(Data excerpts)
☆ ☆ ☆

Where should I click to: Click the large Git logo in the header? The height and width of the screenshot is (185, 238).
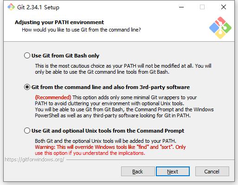click(220, 28)
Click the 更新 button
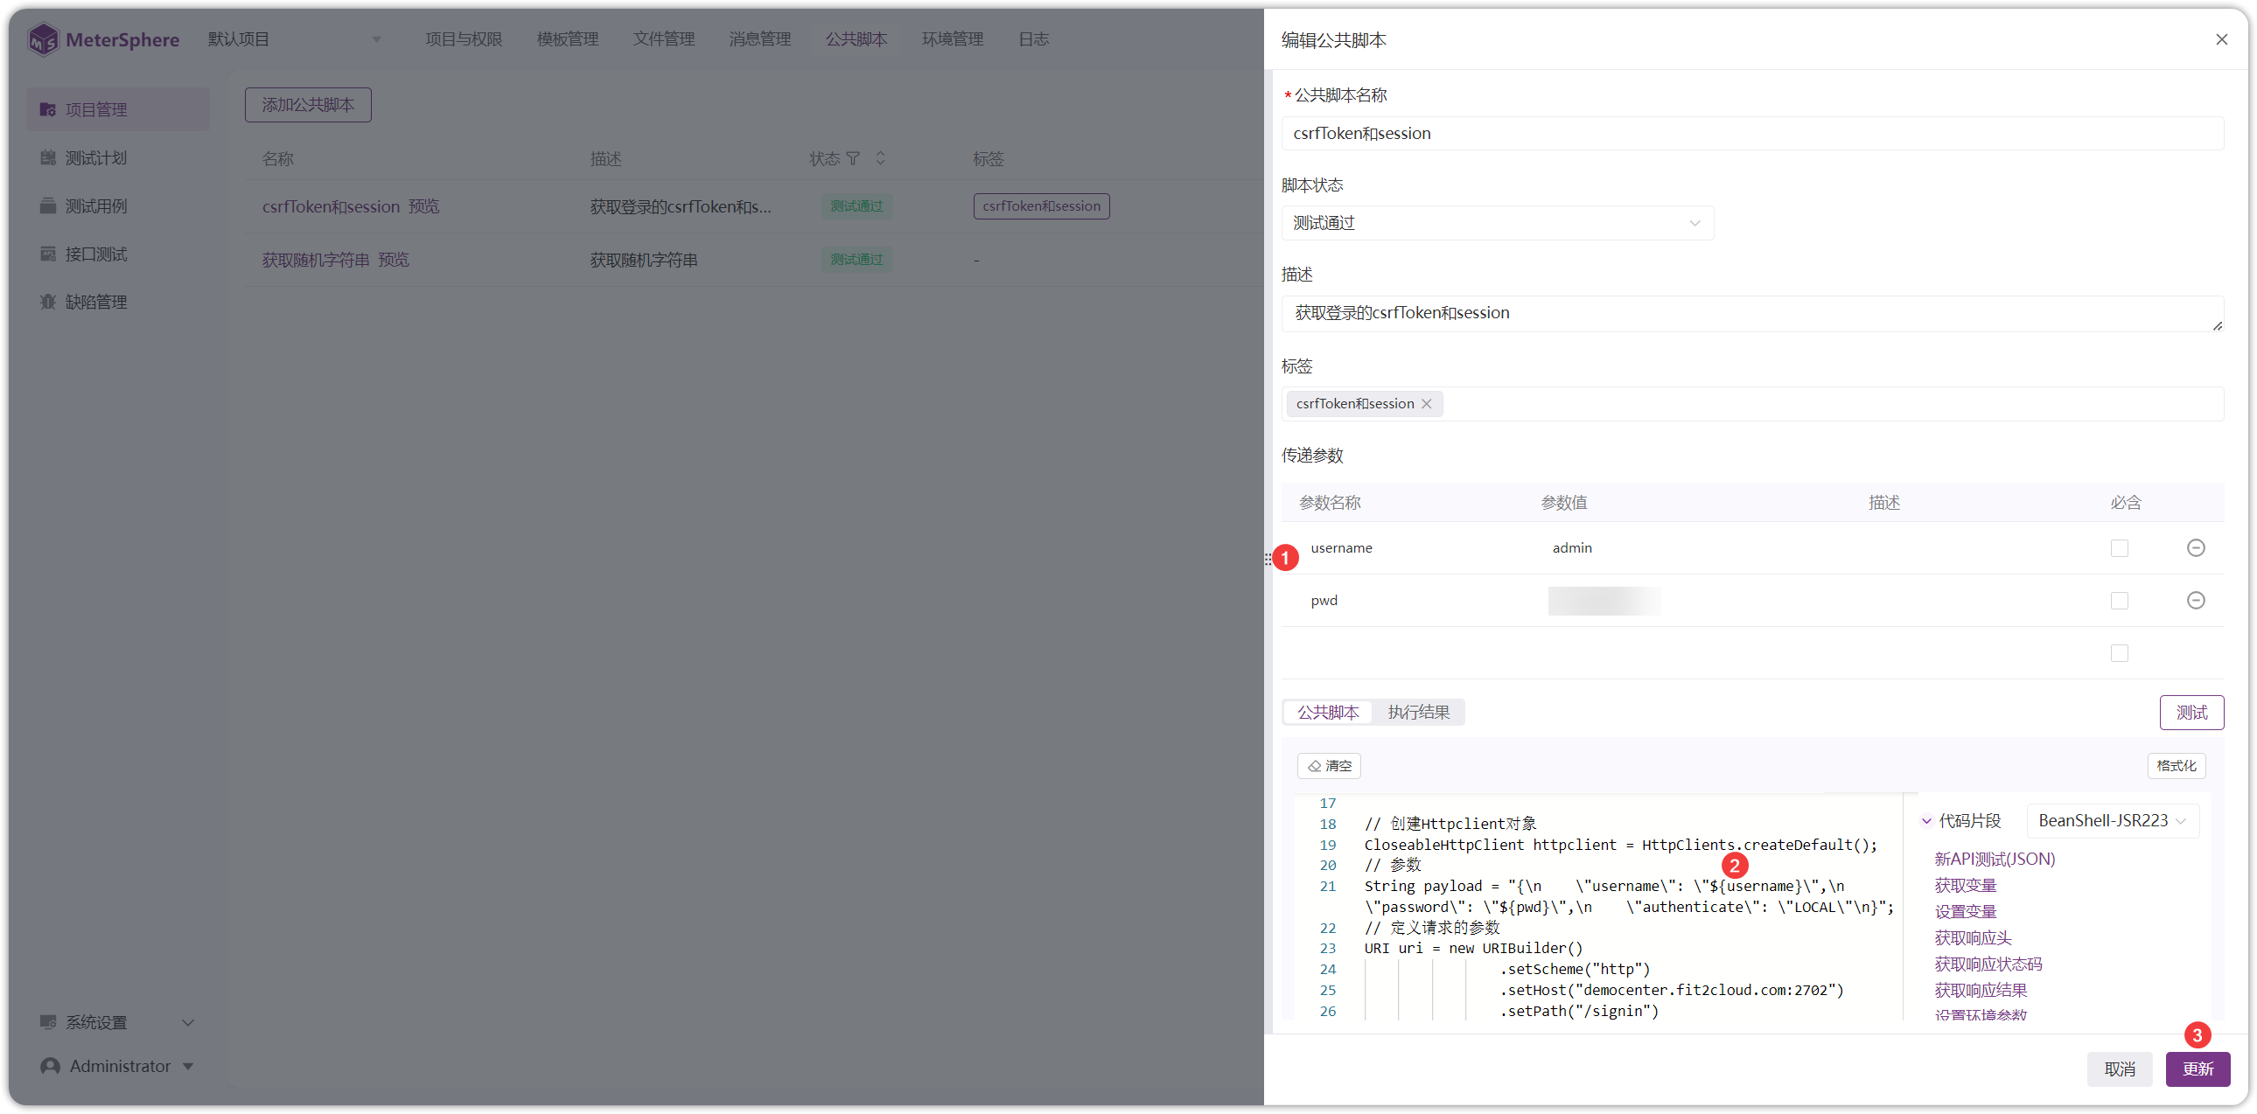Image resolution: width=2257 pixels, height=1114 pixels. (x=2197, y=1068)
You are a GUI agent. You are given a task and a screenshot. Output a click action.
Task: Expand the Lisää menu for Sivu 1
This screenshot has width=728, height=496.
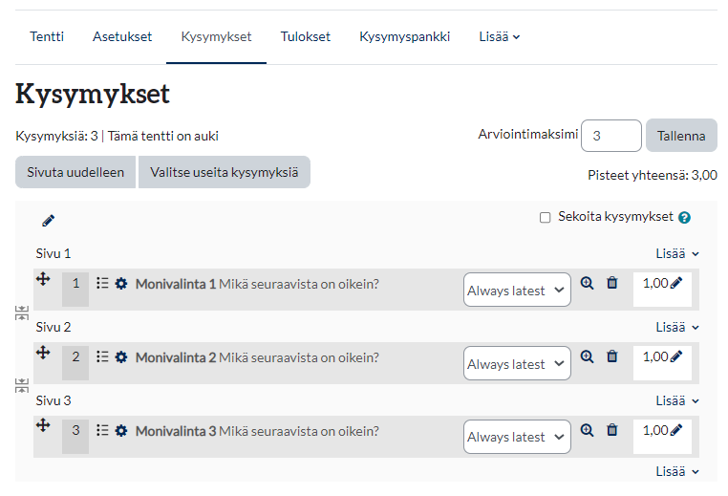point(676,253)

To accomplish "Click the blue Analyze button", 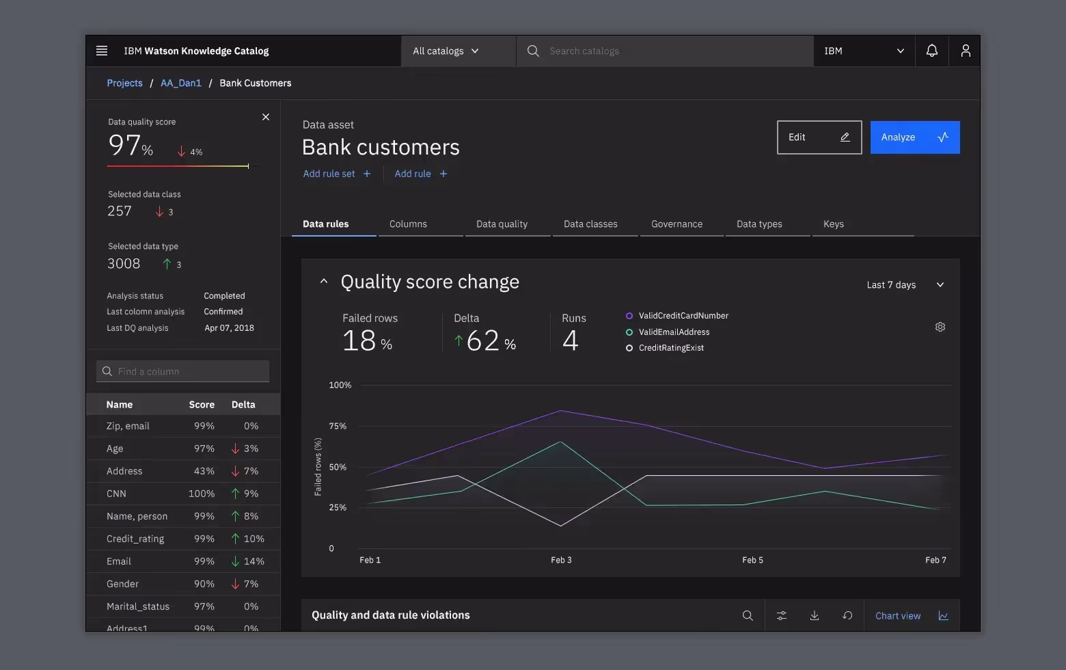I will (914, 137).
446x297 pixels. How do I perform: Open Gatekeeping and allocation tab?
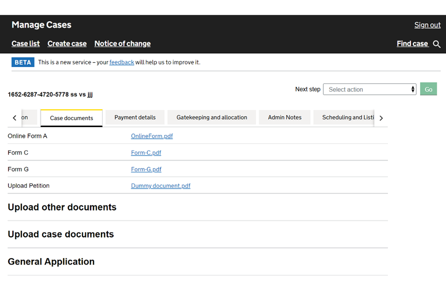click(x=211, y=117)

☆ ☆ ☆

» Task requirements
Once the line containing "446x297 pixels. How" has been found, write out exactly that line and each one after it through the end of the data, leaving out every picture.

» Written solution
446x297 pixels. How do I perform: Open Gatekeeping and allocation tab?
click(x=211, y=117)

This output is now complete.